Clóvis Rossi, o titular desta coluna,
já lembrou que essa é uma visão relativamente ingênua, uma vez que governos americanos foram useiros e
vezeiros em apoiar a prática de tortura em outros países. Em artigo publicado pela Folha no último domingo,
Frei Betto mostrava sua indignação
com as cenas de Abu Ghraib e dizia
que "quem passou pelos cárceres da
ditadura brasileira sabe que a Escola
das Américas formou torturadores
brasileiros e que a tortura sempre foi
admitida pela CIA".
Porém, em visita à China, Lula, de
quem Frei Betto é assessor especial,
tergiversa na questão dos direitos humanos. É certo que o Estado brasileiro assumiu nos últimos anos uma posição institucional clara de defesa
desses direitos, mas isso não serve para apagar o fato de que a tortura continua sendo aplicada em porões policiais por esse país afora.

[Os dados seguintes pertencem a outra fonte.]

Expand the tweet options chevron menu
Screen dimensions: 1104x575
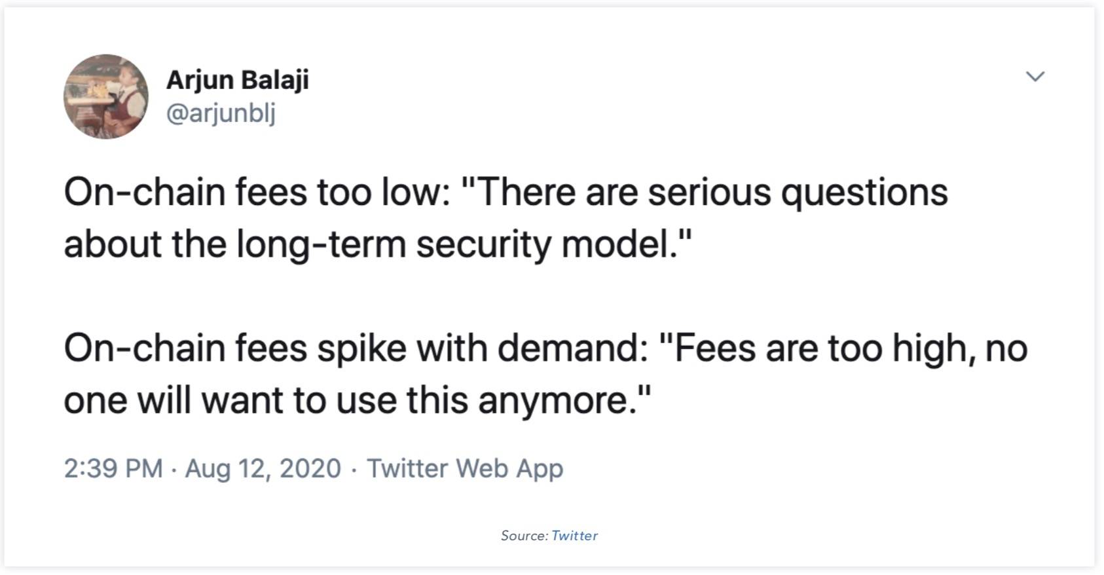1035,76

Militantes do PT conhecem os males de um regime de arbítrio, embora
a democracia não seja um valor cultivado pela esquerda. Lula deveria
ter sido mais explícito na visita ao
shopping asiático. E os anfitriões poderiam lembrá-lo do assassinato de
um compatriota sob guarda da polícia brasileira, cujo crime seria sair do
Brasil portando, sem declarar, uma
quantia acima da permitida. Por isso
mesmo seria proveitoso que o tema
merecesse, também aqui, mais atenção do presidente e de seus assessores
- pois a tortura não é repugnante só
quando tem motivação política, é
praticada por americanos ou atinge
jovens radicais de classe média.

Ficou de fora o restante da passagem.